Task objective. Lines to be reproduced exactly: the one that holds "Unterbelichtung (61, 2252)" and all those after it through the end of the data. Include no others.
---------- Dataset extract ----------
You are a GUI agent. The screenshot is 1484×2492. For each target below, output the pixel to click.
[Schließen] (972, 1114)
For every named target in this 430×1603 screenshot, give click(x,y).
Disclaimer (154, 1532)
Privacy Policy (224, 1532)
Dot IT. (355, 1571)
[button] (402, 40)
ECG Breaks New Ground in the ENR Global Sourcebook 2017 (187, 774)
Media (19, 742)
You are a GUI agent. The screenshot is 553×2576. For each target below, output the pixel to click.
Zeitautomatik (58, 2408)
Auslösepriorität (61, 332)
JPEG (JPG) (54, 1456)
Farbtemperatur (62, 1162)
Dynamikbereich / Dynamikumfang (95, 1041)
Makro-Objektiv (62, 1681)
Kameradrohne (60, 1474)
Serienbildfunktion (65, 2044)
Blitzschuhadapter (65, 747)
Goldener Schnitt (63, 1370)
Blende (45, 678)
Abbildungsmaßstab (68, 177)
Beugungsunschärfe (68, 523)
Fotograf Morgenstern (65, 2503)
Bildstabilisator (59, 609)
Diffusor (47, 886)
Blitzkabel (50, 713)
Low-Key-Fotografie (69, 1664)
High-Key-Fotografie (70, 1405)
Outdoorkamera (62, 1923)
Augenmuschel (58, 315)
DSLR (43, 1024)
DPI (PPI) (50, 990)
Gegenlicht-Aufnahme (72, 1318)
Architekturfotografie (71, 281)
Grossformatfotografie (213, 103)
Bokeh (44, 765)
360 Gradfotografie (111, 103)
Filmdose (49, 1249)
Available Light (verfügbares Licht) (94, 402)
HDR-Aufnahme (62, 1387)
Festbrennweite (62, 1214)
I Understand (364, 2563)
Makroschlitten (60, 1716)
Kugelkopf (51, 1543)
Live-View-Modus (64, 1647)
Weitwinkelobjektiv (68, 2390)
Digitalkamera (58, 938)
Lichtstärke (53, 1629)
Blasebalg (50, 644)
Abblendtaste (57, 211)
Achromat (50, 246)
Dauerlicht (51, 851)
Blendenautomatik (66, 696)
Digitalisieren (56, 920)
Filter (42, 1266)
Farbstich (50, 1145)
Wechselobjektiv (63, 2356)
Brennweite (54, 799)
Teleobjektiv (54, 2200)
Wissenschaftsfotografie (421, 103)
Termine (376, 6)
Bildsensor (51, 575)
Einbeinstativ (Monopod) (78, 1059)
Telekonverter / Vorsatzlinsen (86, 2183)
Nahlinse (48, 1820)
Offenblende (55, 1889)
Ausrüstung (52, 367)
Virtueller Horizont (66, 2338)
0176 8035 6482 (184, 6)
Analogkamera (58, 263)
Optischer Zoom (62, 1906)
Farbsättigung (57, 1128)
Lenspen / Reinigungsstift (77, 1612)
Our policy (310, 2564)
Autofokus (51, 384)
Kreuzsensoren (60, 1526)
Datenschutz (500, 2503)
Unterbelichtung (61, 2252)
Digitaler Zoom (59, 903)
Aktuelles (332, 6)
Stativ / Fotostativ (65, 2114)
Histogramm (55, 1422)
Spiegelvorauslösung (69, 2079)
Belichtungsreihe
----------
Output of the exercise.
Unterbelichtung (61, 2252)
Digitaler Zoom (59, 903)
Aktuelles (332, 6)
Stativ / Fotostativ (65, 2114)
Histogramm (55, 1422)
Spiegelvorauslösung (69, 2079)
Belichtungsreihe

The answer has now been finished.